Launched yesterday, a week ahead of International Women's Day, Grace has 52 women mentors in their 20s to their 50s from fields as diverse as advertising, engineering and teaching.

They will play mentor for at least two years to 20 girls from families with monthly incomes of $1,800 or less.

Ms Atirah has made a difference in the two months she has been Poomesha's mentor.

The girl's mother, Ms A. Muniyamma, 41, said of the youngest of her three children: 'She used to be very moody. Now, she is more lively. She talks about the programme, and she waits eagerly for the activities.'

Poomesha has also become motivated to work harder in school, she added. Ms Muniyamma is a dialysis patient, and her husband brings home about $1,000 a month for the family.

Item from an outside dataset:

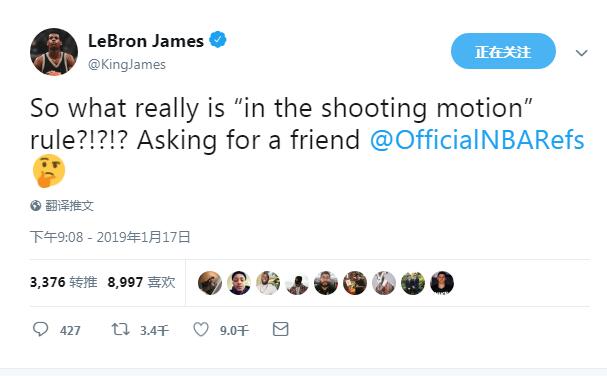Image resolution: width=607 pixels, height=376 pixels.
Task: Click the globe icon beside 翻译推文
Action: pyautogui.click(x=36, y=206)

Ms Atirah said of her charge: 'I don't want her to think she can't do things because she comes from a needy family.'

Indeed, the mentorship programme wants to ensure that the girls are not disadvantaged by their family backgrounds, said Dr Amy Khor, the adviser to the WIN Council.

Under Grace, the girls get tutoring, are enrolled in enrichment activities and, if needed, given up to $500 a year.

WIN Council chairman Joanna Portilla, a mentor to two girls, said: 'There are certain points in their lives that are quite critical, so we want to shape and mould them early in the right direction.'

WIN aims to involve all its 104 Women's Executive Committees in Grace, and build up a pool of more than 200 mentors in two years.

In his speech to launch Grace yesterday, Education Minister Ng Eng Hen gave a thumbnail sketch of the long way women's grassroots groups have come: He noted that when Women's Executive Committees were formed about 40 years ago, women were mostly homemakers.

Today, more than a third of their members - 36 per cent - are professionals, managers, executives and technicians, up from 27 per cent a decade ago.

The programmes in these groups have thus evolved and are 'becoming a focal point to galvanise women into action for a range of social issues which include community bonding, nurturing the young and helping the less fortunate'.